Recognizing Plant Cell authors: Franziska Fichtner

Franziska Fichtner, first author of Functional features of TREHALOSE-6-PHOSPHATE SYNTHASE1 – an essential enzyme in Arabidopsis thaliana

Current Position: Postdoctoral Research Associate, School of Biological Sciences, The University of Queensland, St Lucia, Australia

Education: PhD in Molecular Plant Physiology at the Max Planck Institute of Molecular Plant Physiology and the University of Potsdam, Germany; Master of Science in Plant Science at the Rheinische Friedrich-Wilhelms-University in Bonn, Germany

Non-scientific Interests: reading, travelling, politics, watching nice TV series and documentaries

Brief bio: I started my scientific career at the University of Muenster (Germany) where I got my Bachelor in biology.
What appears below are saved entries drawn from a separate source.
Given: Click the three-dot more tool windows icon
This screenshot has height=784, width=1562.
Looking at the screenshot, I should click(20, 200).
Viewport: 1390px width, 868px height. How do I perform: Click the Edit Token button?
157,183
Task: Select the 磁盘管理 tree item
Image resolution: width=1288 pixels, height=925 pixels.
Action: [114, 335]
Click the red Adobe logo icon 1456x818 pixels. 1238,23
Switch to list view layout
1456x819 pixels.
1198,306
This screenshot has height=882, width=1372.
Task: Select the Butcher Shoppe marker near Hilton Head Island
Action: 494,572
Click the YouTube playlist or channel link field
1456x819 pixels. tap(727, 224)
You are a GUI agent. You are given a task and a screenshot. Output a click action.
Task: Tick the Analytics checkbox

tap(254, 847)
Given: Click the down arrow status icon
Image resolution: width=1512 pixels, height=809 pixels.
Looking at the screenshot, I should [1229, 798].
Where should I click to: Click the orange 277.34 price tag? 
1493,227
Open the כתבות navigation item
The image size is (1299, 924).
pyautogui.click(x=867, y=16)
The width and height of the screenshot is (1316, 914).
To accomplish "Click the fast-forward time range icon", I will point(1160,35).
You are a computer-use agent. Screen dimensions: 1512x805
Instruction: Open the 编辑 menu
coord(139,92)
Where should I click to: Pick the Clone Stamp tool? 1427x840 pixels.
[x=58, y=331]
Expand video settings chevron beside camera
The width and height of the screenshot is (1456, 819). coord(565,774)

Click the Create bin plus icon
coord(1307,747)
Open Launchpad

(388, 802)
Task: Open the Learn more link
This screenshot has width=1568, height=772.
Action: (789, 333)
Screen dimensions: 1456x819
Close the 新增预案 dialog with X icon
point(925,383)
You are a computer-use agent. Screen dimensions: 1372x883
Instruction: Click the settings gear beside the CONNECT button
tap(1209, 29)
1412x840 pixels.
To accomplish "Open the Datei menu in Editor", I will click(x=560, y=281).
During my studies, I realized that plants where my passion and that I wanted to focus on plant biology. For that reason I moved to Bonn (Germany) where I pursued a Master’s degree in Plant Sciences. In 2013, I applied for a PhD scholarship of the International Max Planck Research School ‘Primary Metabolism and Plant Growth’ at the Max Planck Institute of Molecular Plant Physiology in Potsdam (close to Berlin, Germany). There I had the great opportunity to join the group of Mark Stitt working under the supervision of John Lunn. The focus of my PhD thesis was the regulation of metabolism and development by trehalose 6-phosphate (Tre6P), a sucrose specific signaling metabolite in plants. I generated a large variety of different transgenic lines to investigate how changes in Tre6P alter the plant’s metabolism as well as its development and phenotype. After finishing my PhD thesis (2017) that got awarded with the Otto Hahn Medal of the Max Planck Society, I stayed as a postdoctoral researcher to finish my work on TREHALOSE-6-PHOSPHATE SYNTHASE 1 which just got published in Plant Cell. Beginning of this year, I moved to Australia to work with Christine Beveridge as a Postdoctoral Research Associate at the University of Queensland on the regulation of shoot branching by the crosstalk of phytohormones, Tre6P and sugars.